#### TASK DIRECTIONS:
Find "The height and width of the screenshot is (861, 1400)." in the listing below, then set down only that line and each later line, unchanged, leaving out pictures.

#### SOURCE MATERIAL:
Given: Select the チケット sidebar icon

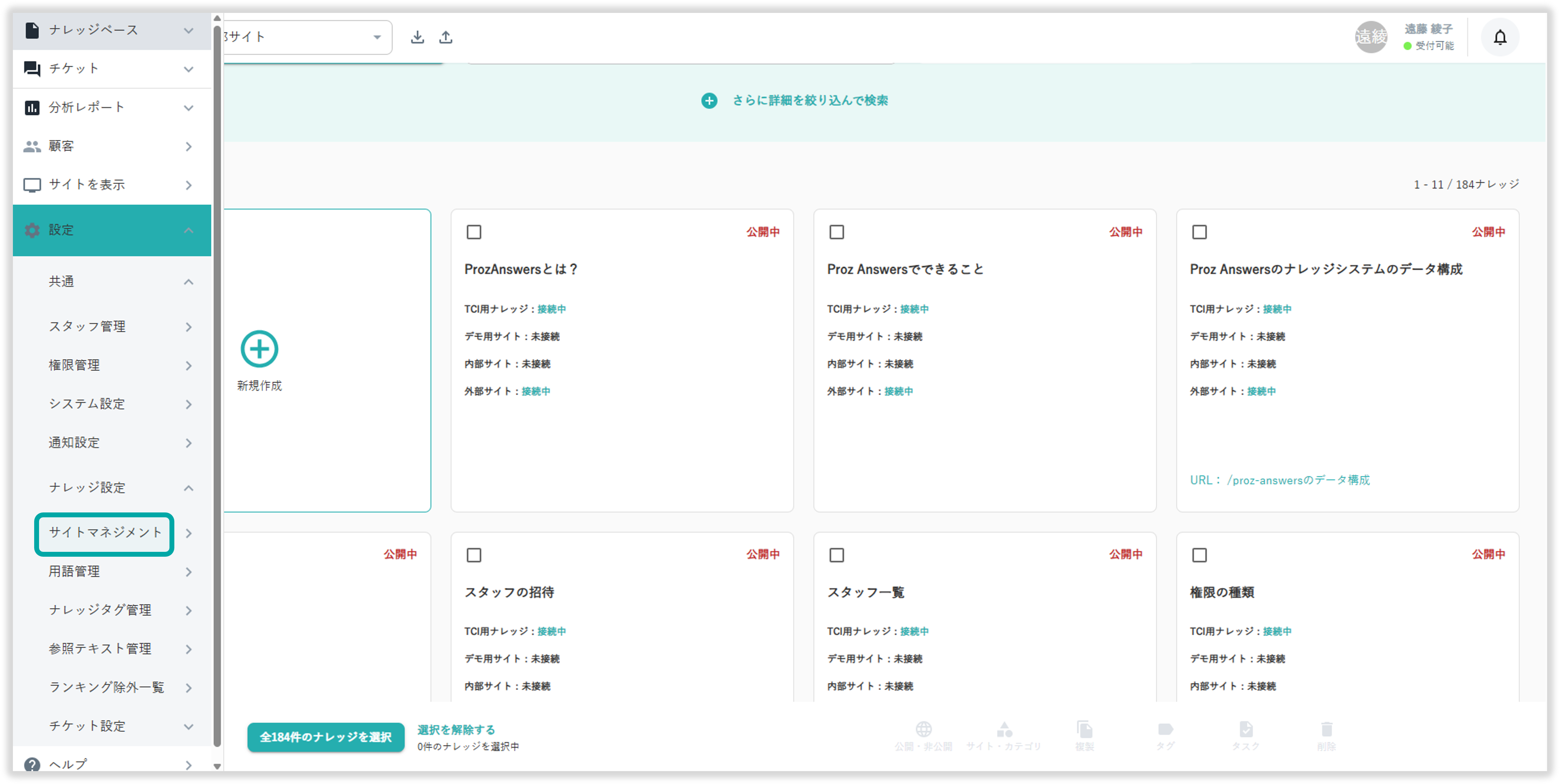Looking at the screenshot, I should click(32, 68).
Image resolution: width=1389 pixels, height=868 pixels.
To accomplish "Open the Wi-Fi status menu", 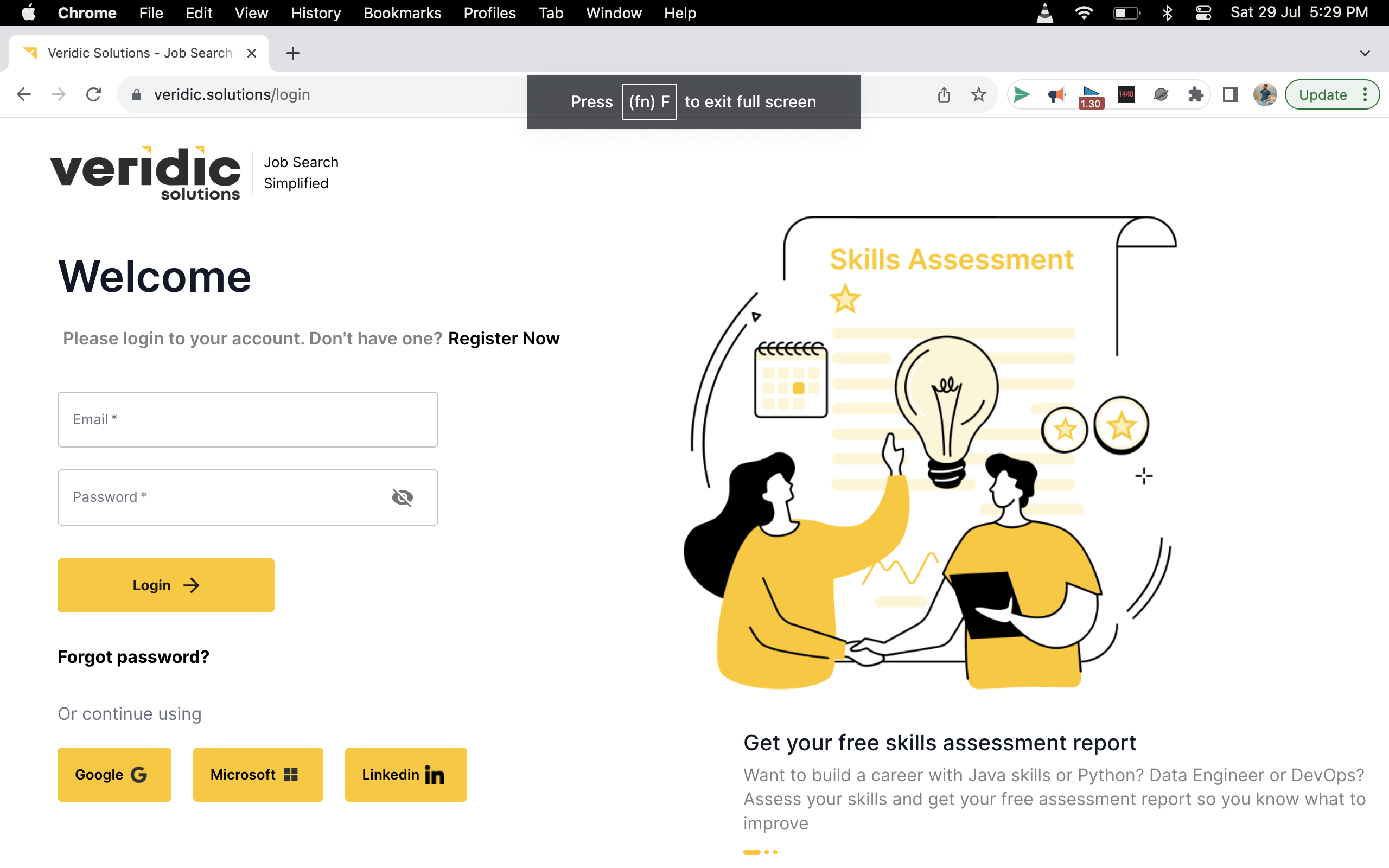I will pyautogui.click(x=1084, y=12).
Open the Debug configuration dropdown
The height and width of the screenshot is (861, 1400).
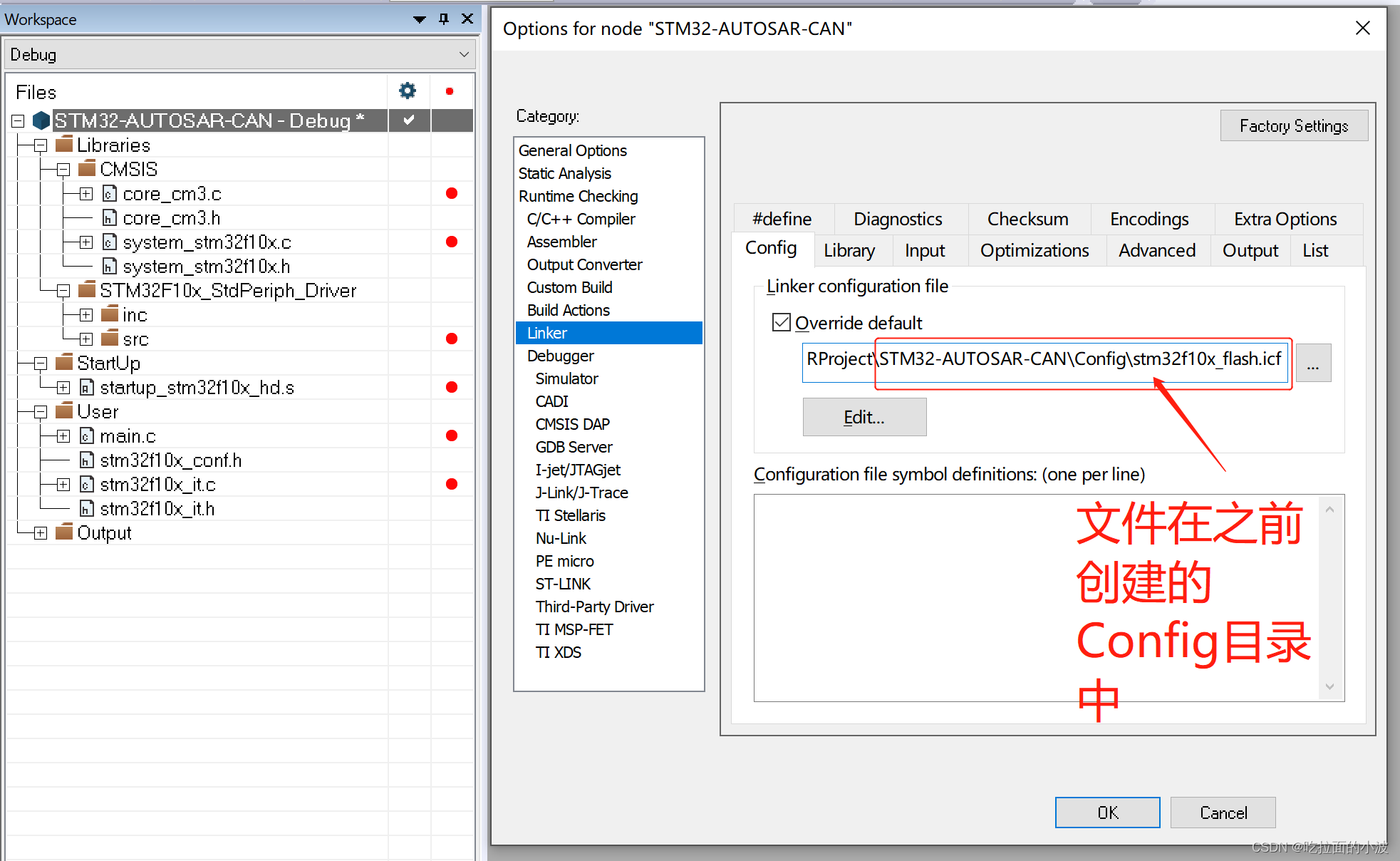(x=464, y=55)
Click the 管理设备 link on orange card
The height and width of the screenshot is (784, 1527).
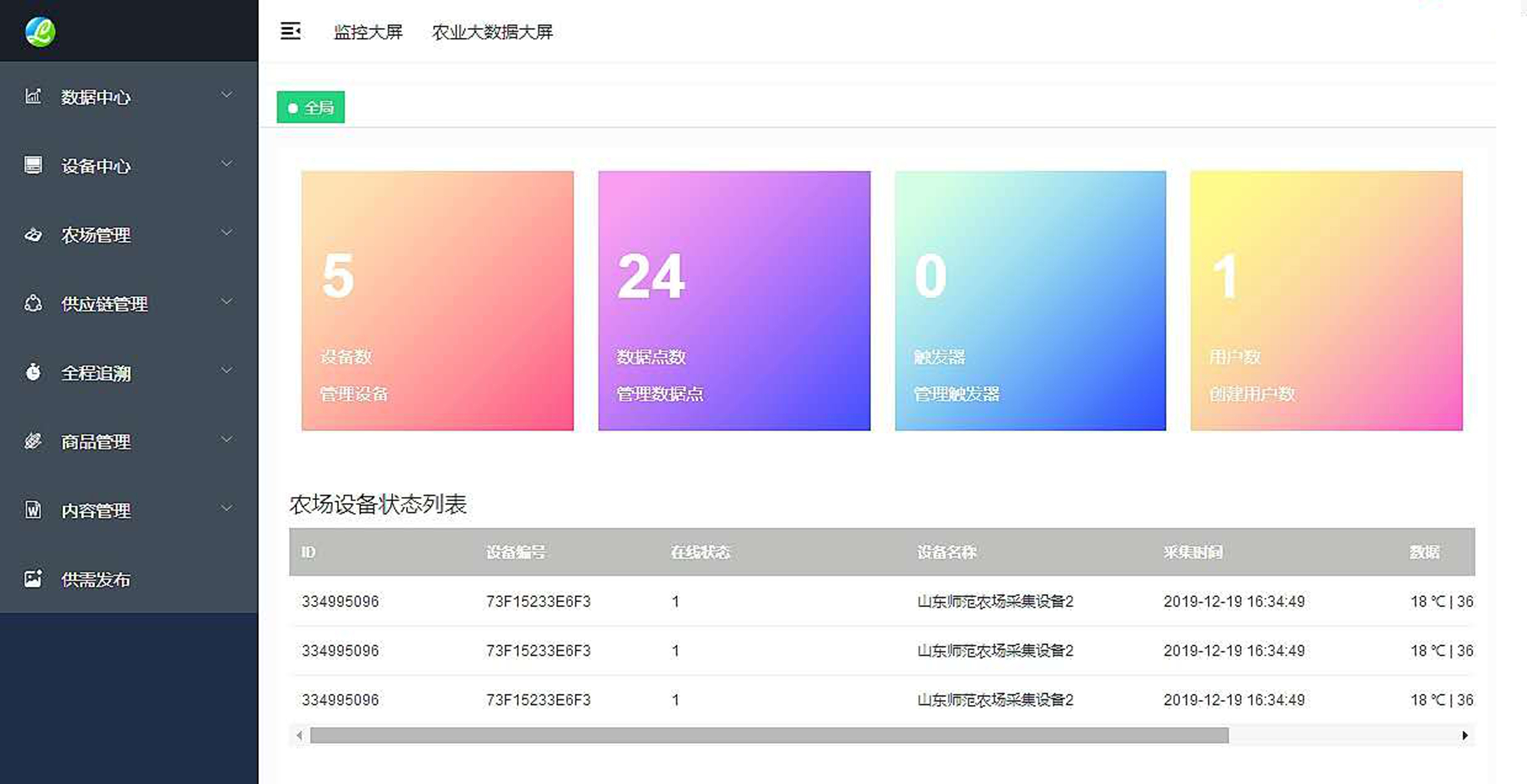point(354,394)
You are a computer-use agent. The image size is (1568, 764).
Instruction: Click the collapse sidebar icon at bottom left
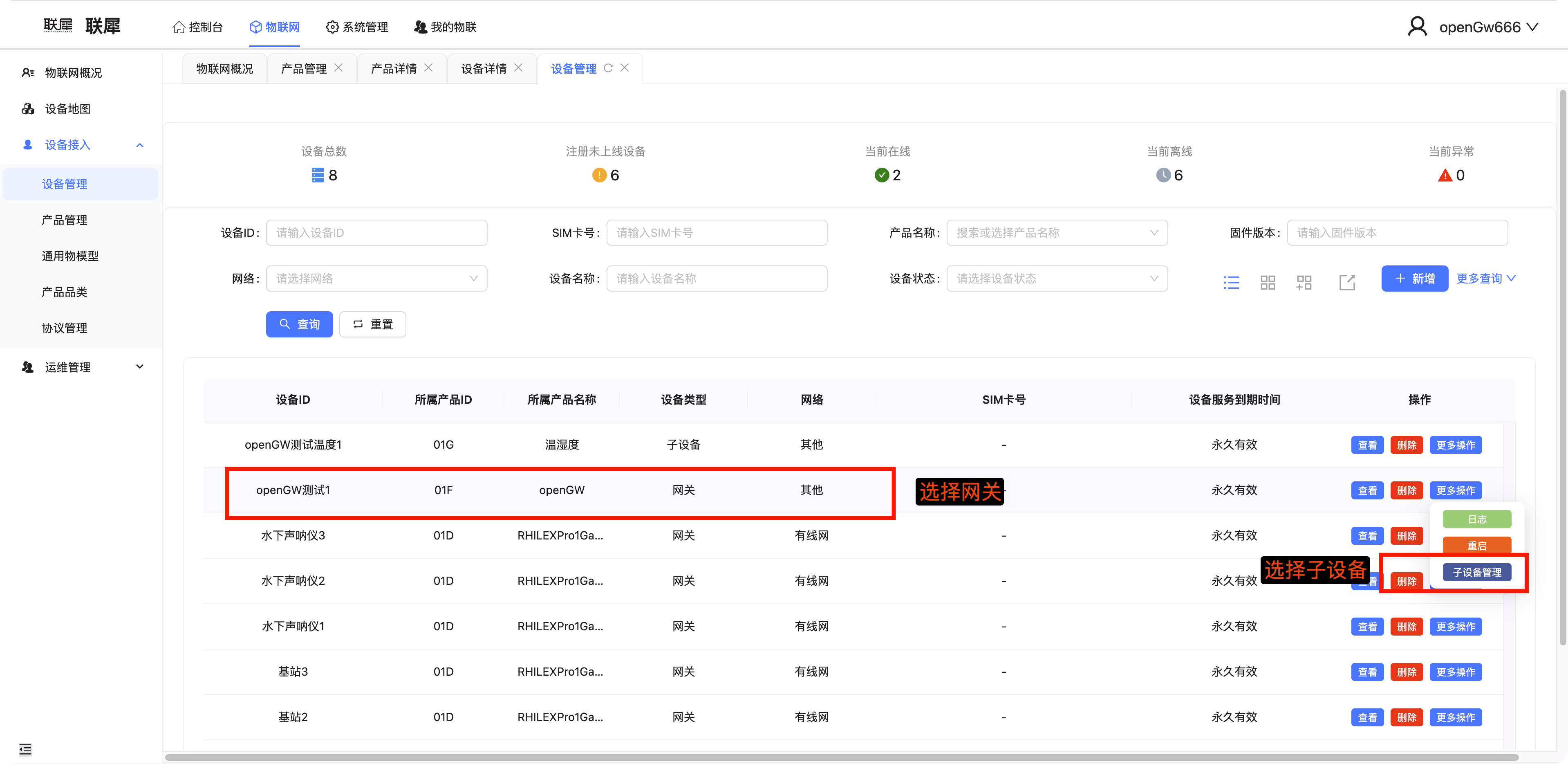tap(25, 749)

#### WRITTEN RESPONSE:
The height and width of the screenshot is (861, 1400).
(x=464, y=55)
Click the 管理设备 link on orange card
The height and width of the screenshot is (784, 1527).
point(354,394)
You are a computer-use agent. The image size is (1568, 764).
Instruction: Click the collapse sidebar icon at bottom left
tap(25, 749)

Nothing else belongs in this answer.